Weeks after former US contractor Edward Snowden leaked details of widespread snooping on private internet and telephone use, Obama stood firm on Friday in denying any abuse but acknowledged he needed to address growing concerns.
"All these steps are designed to ensure that the American people can trust that our efforts are in line with our interests and our values," Obama told a news conference.
"And to others around the world I want to make clear once again that America is not interested in spying on ordinary people," he said.
Obama said he would ask Congress to reform one of the most controversial sections of the Patriot Act passed in the aftermath of the September 11, 2001 attacks - Section 215, which gives the government access to telephone and other records of its citizens.
In a newly declassified memo, the Justice Department said the program recorded data - such as duration and numbers - of phone calls feared to involve "terrorists" but did not record the conversations.
Obama also called for the start of debate in the court that authorises surveillance, which now only receives requests from the government without hearing any counter-arguments as is customary in virtually all of the US judiciary.
Obama said the administration would make a greater effort at transparency, including by starting a website that describes intelligence activities.
And he said he would appoint a board of outside experts who will look more closely at surveillance programs and issue a report by the end of the year.
Controversy has grown since Snowden, a former US government contractor who fled to Russia, revealed some of the more sweeping aspects of US surveillance on citizens' internet searches and telephone records.
Obama, who cancelled a summit with Russian President Vladimir Putin in part over Russia's decision to grant asylum to the 30-year-old, insisted that he has always tried to prevent abuse of surveillance programs.
"I don't think Mr Snowden was a patriot," Obama said.
But Obama said of the Patriot Act: "Given the scale of this program, I understand the concerns of those who would worry that it could be subject to abuse."

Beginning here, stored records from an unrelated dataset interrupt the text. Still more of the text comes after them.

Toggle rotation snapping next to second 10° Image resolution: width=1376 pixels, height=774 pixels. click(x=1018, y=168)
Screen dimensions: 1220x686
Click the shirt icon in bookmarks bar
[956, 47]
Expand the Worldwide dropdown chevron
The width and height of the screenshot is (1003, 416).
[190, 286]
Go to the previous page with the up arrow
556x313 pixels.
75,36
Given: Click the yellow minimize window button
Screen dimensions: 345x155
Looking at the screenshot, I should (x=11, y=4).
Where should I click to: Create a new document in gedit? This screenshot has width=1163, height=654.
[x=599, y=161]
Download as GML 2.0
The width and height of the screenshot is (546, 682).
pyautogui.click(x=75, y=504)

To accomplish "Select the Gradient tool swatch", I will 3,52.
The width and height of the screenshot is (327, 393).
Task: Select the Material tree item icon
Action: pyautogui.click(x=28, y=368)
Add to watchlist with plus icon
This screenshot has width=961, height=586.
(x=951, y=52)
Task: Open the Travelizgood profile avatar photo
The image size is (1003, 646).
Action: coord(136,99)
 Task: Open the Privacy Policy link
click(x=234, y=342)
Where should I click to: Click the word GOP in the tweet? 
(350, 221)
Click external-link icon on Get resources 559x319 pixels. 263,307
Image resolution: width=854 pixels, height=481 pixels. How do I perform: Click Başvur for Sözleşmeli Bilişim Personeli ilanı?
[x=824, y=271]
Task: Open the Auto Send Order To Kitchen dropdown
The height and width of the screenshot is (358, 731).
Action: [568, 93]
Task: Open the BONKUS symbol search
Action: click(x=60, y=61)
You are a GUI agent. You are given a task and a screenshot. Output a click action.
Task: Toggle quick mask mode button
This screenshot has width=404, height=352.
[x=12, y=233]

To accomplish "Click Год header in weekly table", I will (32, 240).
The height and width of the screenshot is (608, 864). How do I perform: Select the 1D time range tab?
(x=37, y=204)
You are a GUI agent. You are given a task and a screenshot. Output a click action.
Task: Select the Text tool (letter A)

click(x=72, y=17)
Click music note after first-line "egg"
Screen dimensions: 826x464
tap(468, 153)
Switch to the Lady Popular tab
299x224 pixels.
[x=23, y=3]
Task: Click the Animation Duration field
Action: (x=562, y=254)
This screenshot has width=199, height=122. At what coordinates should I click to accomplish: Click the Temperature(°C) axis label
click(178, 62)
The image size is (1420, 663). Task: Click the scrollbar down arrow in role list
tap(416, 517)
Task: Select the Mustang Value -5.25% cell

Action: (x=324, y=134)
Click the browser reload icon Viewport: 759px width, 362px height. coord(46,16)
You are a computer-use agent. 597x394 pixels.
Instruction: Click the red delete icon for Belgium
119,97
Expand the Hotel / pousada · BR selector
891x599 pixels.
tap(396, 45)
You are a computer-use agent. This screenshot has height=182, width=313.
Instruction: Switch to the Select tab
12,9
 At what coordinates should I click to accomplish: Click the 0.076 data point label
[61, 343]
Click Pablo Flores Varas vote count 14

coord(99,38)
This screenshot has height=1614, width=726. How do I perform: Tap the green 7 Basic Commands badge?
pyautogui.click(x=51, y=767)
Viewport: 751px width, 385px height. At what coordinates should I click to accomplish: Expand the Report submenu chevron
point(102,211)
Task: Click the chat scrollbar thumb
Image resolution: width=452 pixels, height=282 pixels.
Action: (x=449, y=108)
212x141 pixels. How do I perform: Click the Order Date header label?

On July 25 the House of Representatives rejected a bid to cut funding for some National Security Agency programs by a surprisingly narrow 205-217 vote, with an unlikely coalition of conservative Republicans and liberal members of Obama's Democratic Party voicing concern about citizens' privacy.
Representative Justin Amash, a libertarian Republican, said he hoped Obama was "serious" about reforms and vowed that dozens of lawmakers would press ahead.
But he wrote on Twitter that Obama's "claim that he was planning to reform these surveillance programs prior to the leaks is laughable".
A spokesman for House Speaker John Boehner, a Republican whose support will be critical to any reforms, criticised Obama.
"Much of any public concern about this critical program can be attributed to the president's reluctance to sufficiently explain and defend it," said the spokesman, Brendan Buck.